• Lyft is seeking a valuation of up to $23 billion as it embarks on its initial-public-offering road show this week.
  • The company wants to raise as much as $2 billion from the road show, it said Monday in an updated filing.
  • Lyft is the first ride-hailing firm to go public and is expected to spark a slew of tech IPOs this year.

Lyft says it will launch the investor road show for its initial public offering on Monday, seeking a valuation of up to $23 billion.

Shares are expected to price between $62 and $68 when they hit the Nasdaq exchange, valuing Lyft between $21 billion and $23 billion, the ride-hailing company said Monday in a press release. Lyft's trading symbol will be LYFT.

Reports that emerged before Lyft issued an updated filing with the Securities and Exchange Commission indicated it would be seeking to persuade investors to make large commitments to its IPO rather than hold out for its larger rival Uber, which is planning to launch its own public offering next month.

The company will be pitching itself to investors as a more focused bet on ride-hailing to differentiate itself from Uber, which has diversified to areas such as food delivery and freight hauling and expanded around the world, the Wall Street Journal reported.

Lyft has also branded itself in recent years as a more driver-friendly alternative to Uber. In its first S-1 filing earlier in March, the company said it got a big boost from the "Delete Uber" campaign, which surged across social media amid Uber's struggles under its founder and former CEO Travis Kalanick.

That reputation has come under fire lately, however, as Lyft fights new minimum-wage rules in New York City -- the U.S.'s largest and most lucrative ride-hailing market. Lyft told a judge the rules unfairly benefited Uber, and that demand had dropped as prices increased to cover the higher payments.

Uber is seeking a valuation as high as $120 billion at its IPO, though some analysts have pegged it closer to $100 billion based on selected financial figures it has disclosed. Neither Uber nor Lyft is profitable.

Lyft's IPO will provide a funding boost as it continues to subsidize rides with promotions to attract passengers. The windfall from the IPO will also help finance investments in areas such as autonomous driving, according to sources.
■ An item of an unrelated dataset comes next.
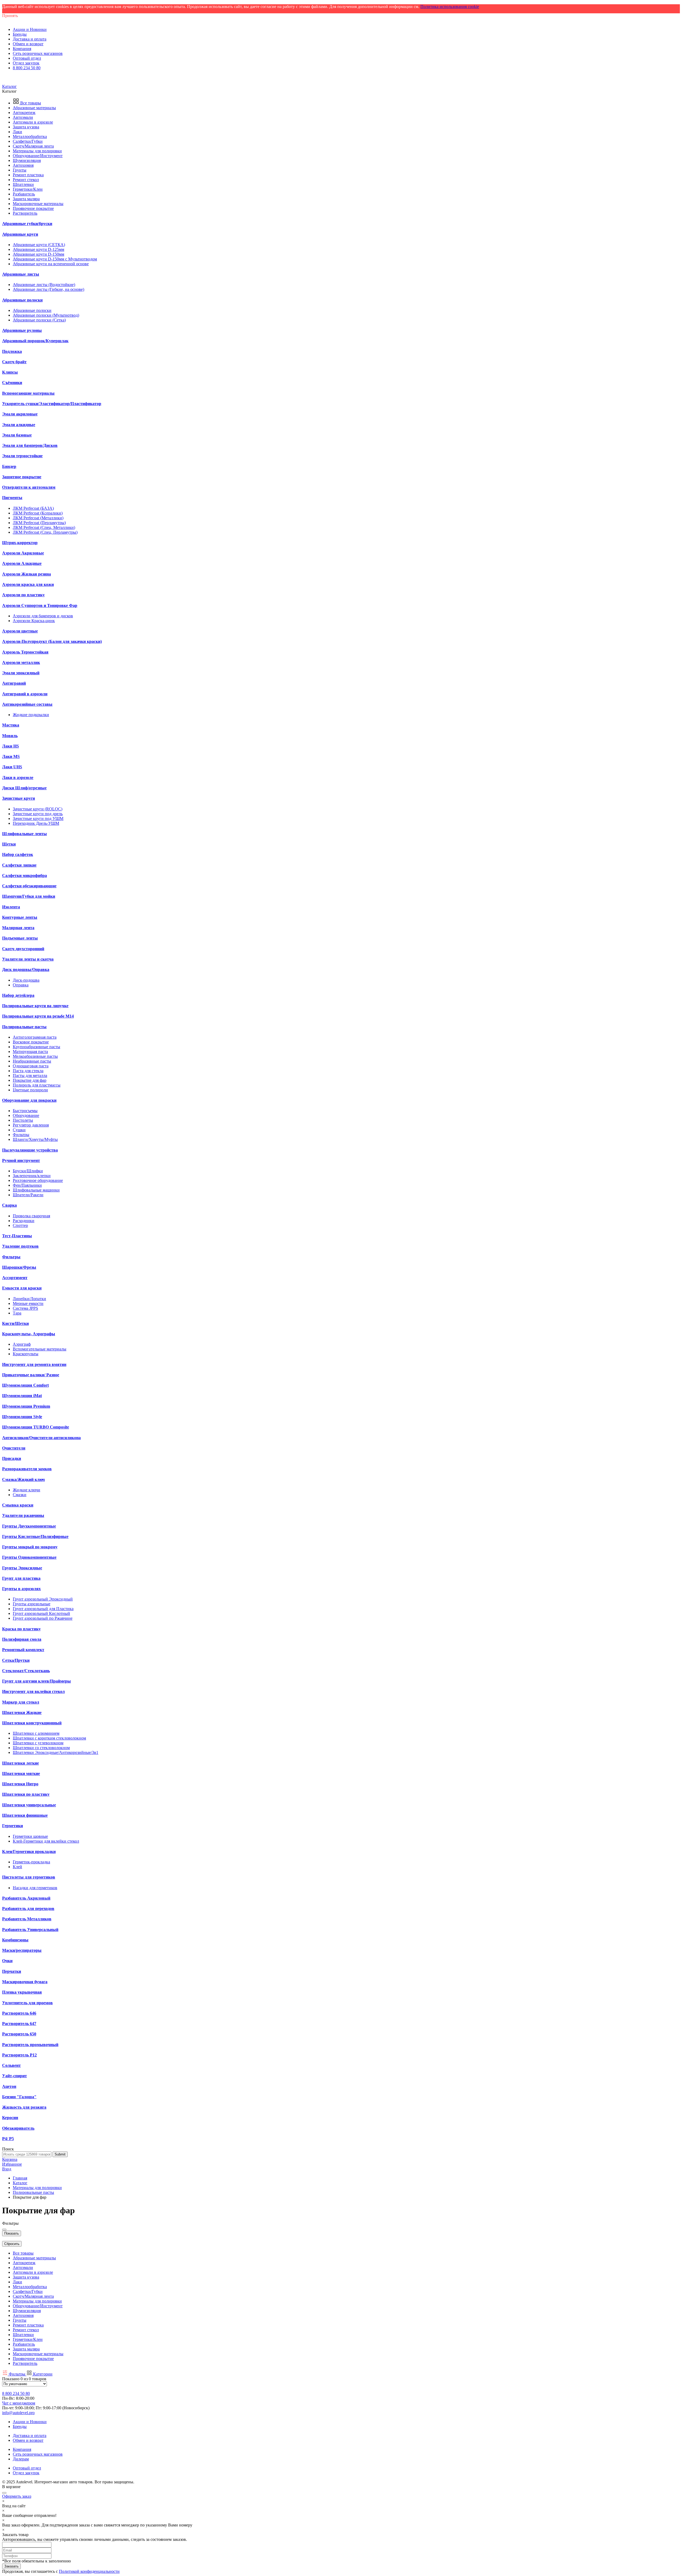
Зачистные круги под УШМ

After a quiet start to the year, technology companies are lining up for public listings as public equity markets hover near historic highs but remain vulnerable to geopolitical concerns, including tensions over trade agreements and a slowdown in economies such as in Europe and China.
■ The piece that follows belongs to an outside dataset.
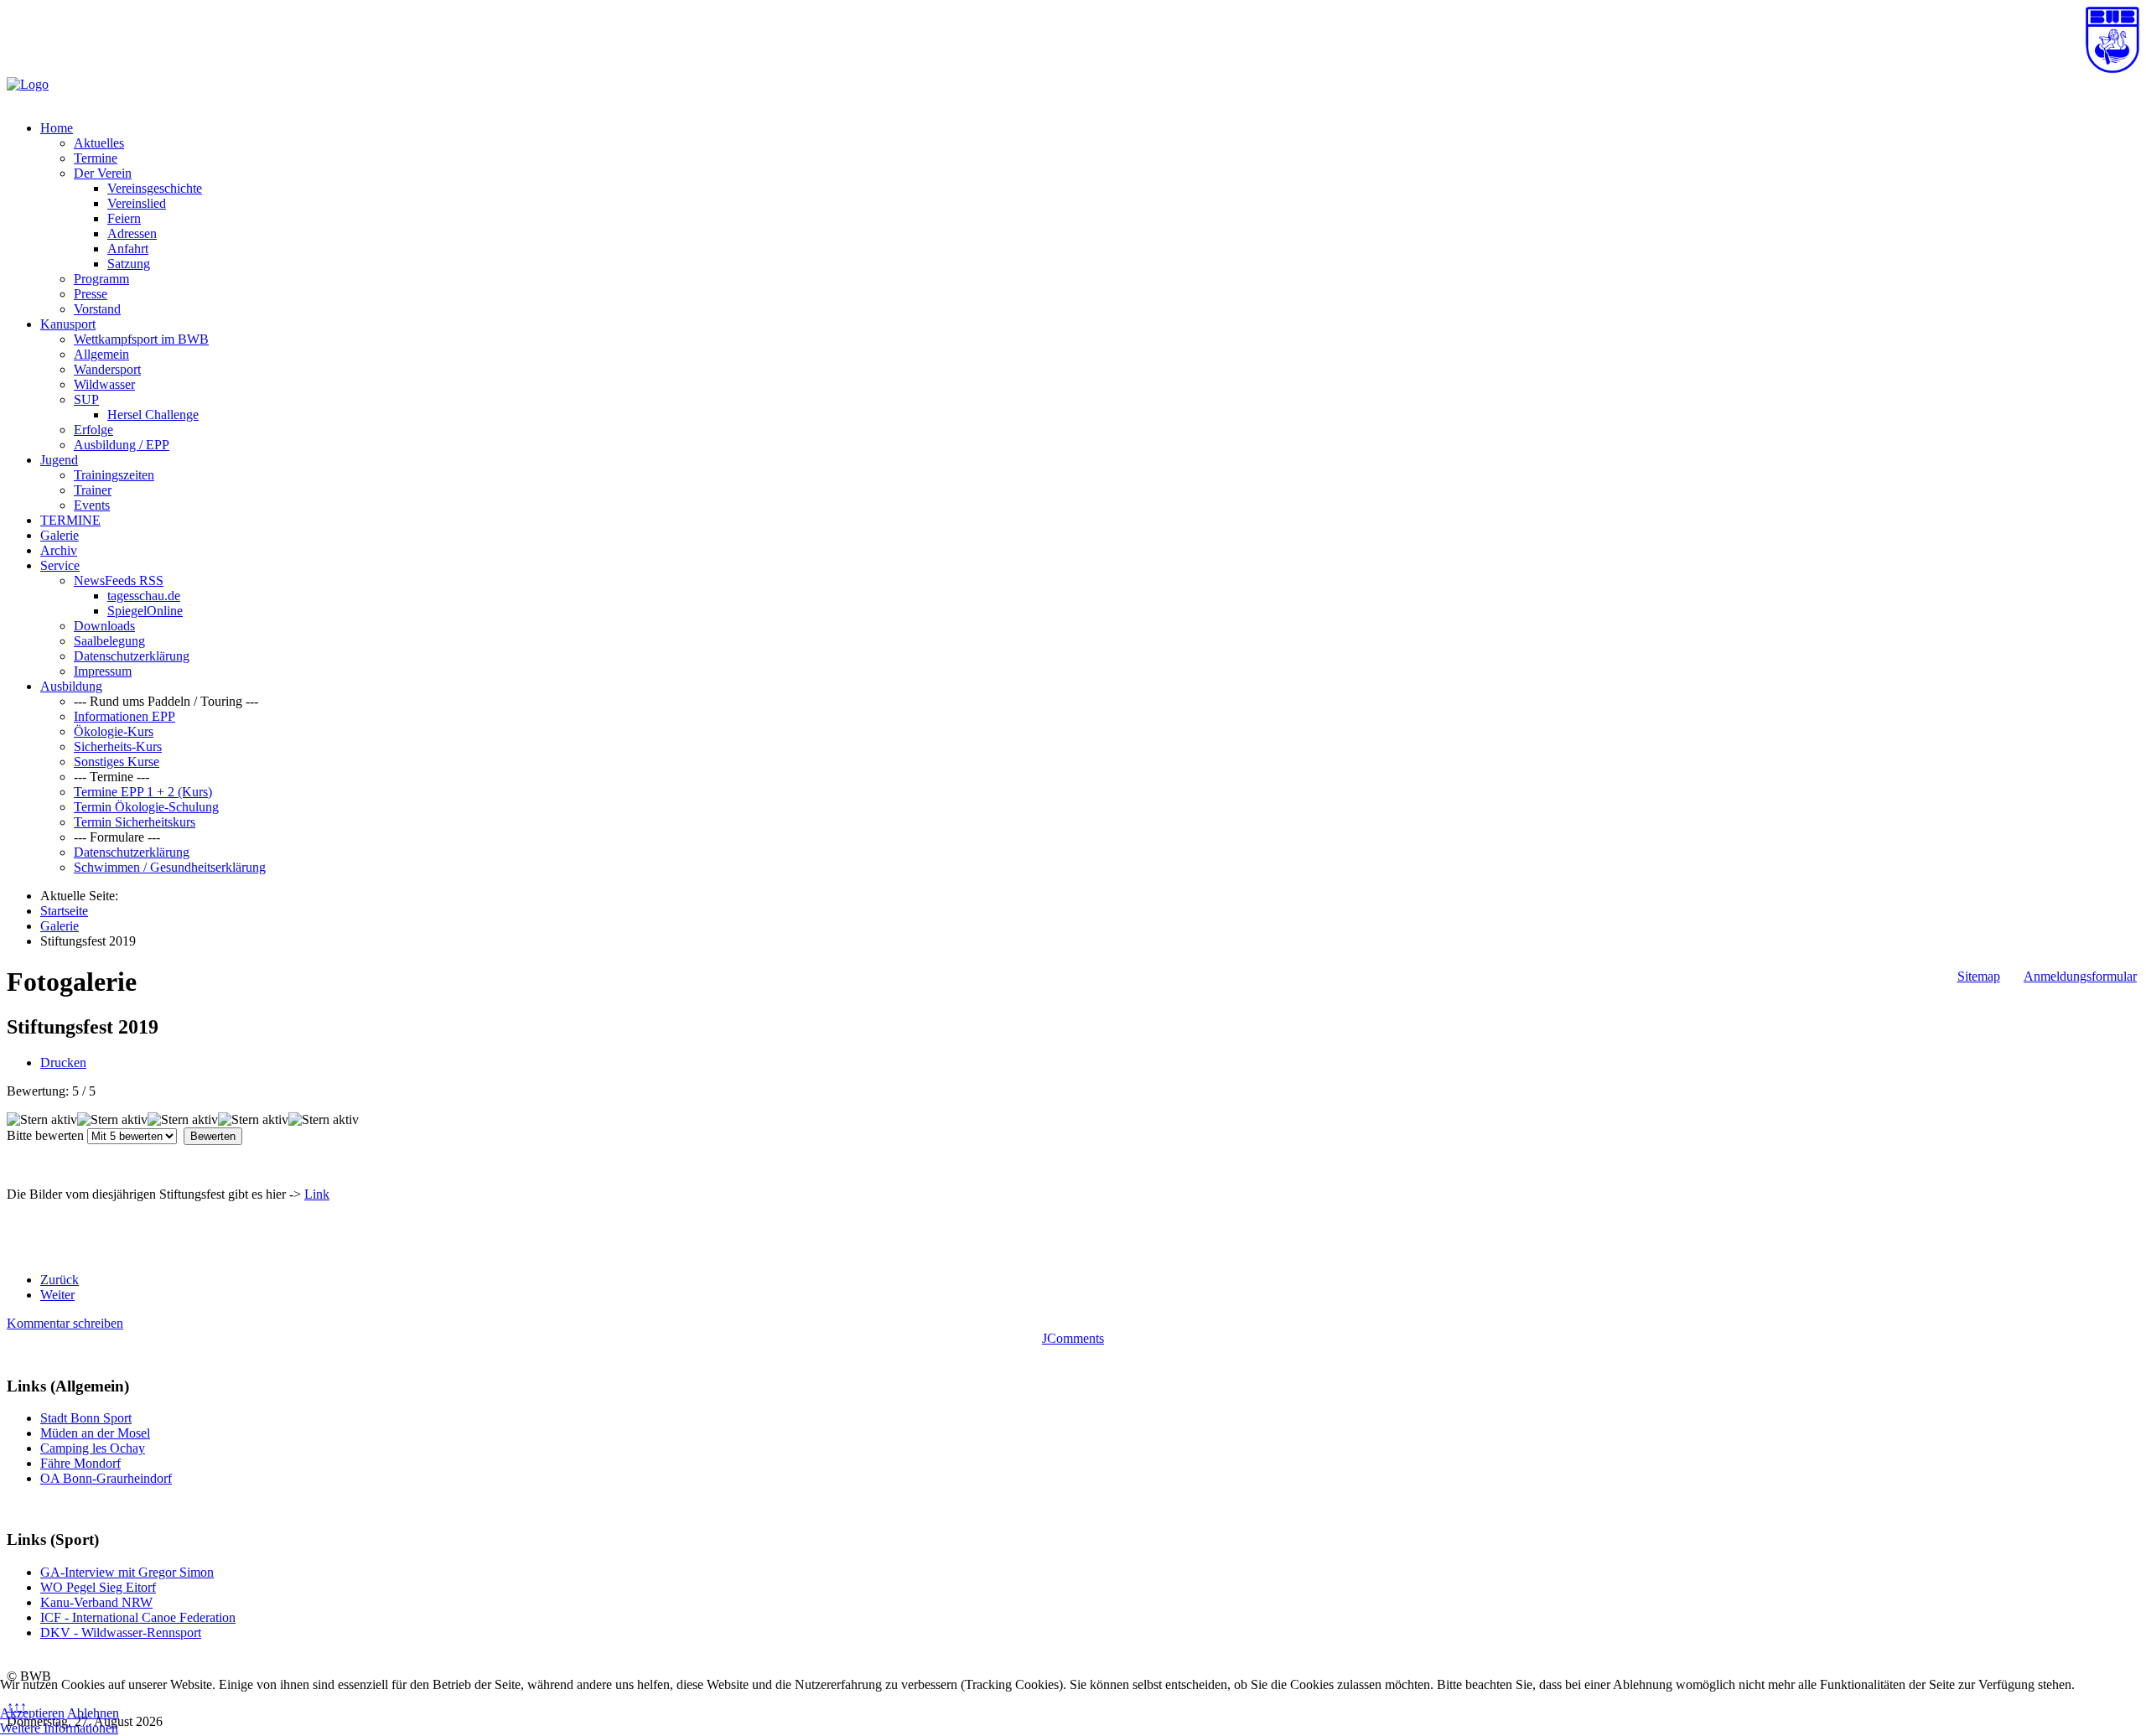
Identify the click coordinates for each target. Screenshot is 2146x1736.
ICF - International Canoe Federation (138, 1617)
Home (56, 128)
Other Silicon Valley unicorns -- startup companies with valuations of at least $1 billion -- including the business-messaging company Slack and the image-sharing company Pinterest are waiting in the wings to go public later in 2019, sources have said.

Lyft the first ride-hailing firm to go public.

Lyft's IPO will mark the first time a ride-hailing company has debuted on the U.S. public markets. Lyft launched in 2012 and is led by its founders, Logan Green and John Zimmer.

The ride-hailing industry, which touted $36.5 billion in sales globally in 2017, is expected to grow rapidly but is fraught with questions about the future of automated driving, regulatory pushback, and legal challenges over drivers' pay and benefits.

Lyft is expected to emphasize to investors its rapid growth in the U.S. and its relatively uncomplicated business model, which focuses on selling rides in cars, bikes, and scooters.

In its IPO filing, Lyft said its U.S. market share had risen to 39 percent, from 35 percent early in 2018, gaining some ground on long-dominant Uber. Unlike Uber, Lyft operates only in North America.

Lyft's revenue was $2.16 billion for 2018, double that of the previous year and up 528 percent from $343 million in 2016. But Lyft posted a loss of $911 million for 2018, which climbed from $688 million in 2017 and $682 million in 2016, according to its IPO filing.

Losses could continue to mount, Lyft cautioned, as it continues to invest and eye a broader international expansion, and it could be forced to increase driver pay.

Uber's revenue last year was $11.3 billion, while its gross bookings from rides were $50 billion. But the company lost $3.3 billion, excluding gains from the sale of its overseas business units in Russia and Southeast Asia.

SoftBank's Vision Fund and Toyota Motor Corp. are part of a consortium of investors in talks to invest $1 billion in Uber's self-driving-car unit, Reuters reported Wednesday. Taking on large investors who will influence a key business is an unusual move for a company so close to an IPO.